This led to the phenomenon known as cyber-squatting. Persons with no connection with a well-known business name would find some permutation containing the name and a suffix, but where that particular permutation had not been registered by the real owner of the business. The person concerned would then register that permutation himself and try to make money through being bought out by the true owner. Similar operations have been attempted from time to time, not in relation to domain names, but in relation to the names of companies. The courts have been consistently unsympathetic to such activities. In cases about company names they have acceded to applications requiring the companies' names to be changed: see Fletcher Challenge Limited v Fletcher Challenge Pty. Limited [1982] FSR 1 (The Supreme Court of New South Wales), Glaxo plc v Glaxowellcome Ltd [1996] FSR 388 (Lightman J), Direct Line Group v Direct Line Estate Agency Ltd [1997] FSR 374 (Laddie J). In the context of domain names the leading case is One in a Million.

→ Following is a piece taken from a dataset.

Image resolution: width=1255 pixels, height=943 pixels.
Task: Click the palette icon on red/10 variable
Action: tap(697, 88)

In One in a Million two individuals owned the company One in a Million Ltd. That company succeeded in obtaining (I assume through Nominet or whatever may have been Nominet's predecessor) domain names which included the names of well-known businesses. Twelve registrations were identified, examples of which were britishtelecom.co.uk, marksandspencer.co.uk and sainsburys.com. I have no doubt that the real British Telecom, the real Marks & Spencer and the real Sainsbury had their own domain names and websites, but One in a Million managed to find domain names which were slightly different.

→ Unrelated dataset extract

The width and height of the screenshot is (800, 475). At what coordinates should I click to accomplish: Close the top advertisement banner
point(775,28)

Both the High Court and the Court of Appeal held, on grounds both of passing off and of breach of registered trade marks, that the registrations were unlawful. Injunctions were granted against One in a Million Ltd and the individuals who controlled it, restraining them from such conduct and requiring them to transfer the domain names to the companies which in reality traded under those names. Aldous LJ, with whom Swinton Thomas LJ and Stuart- Smith LJ agreed, delivered a detailed and important judgment. In my view the judgment was plainly intended to do more than just to decide the case on the particular facts before the court. It was intended to identify principles which would govern cases of a similar nature in future, even if in some detailed respects the facts of future cases might not be exactly on a par with those of One in a Million.
I will not attempt to summarise Aldous LJ's judgment here. It should be read and studied in its entirety. I will, however, refer from time to time to aspects of it as I consider some of the arguments presented to me in this case. I should specifically point out that the judgment of the first instance judge, which the Court of Appeal upheld, was a summary judgment under the old Order 14 of the rules of the Supreme Court. I find no suggestion anywhere, either in the first instance judgment or the Court of Appeal judgments, that the case was unsuitable for summary judgment and really needed a full-scale trial.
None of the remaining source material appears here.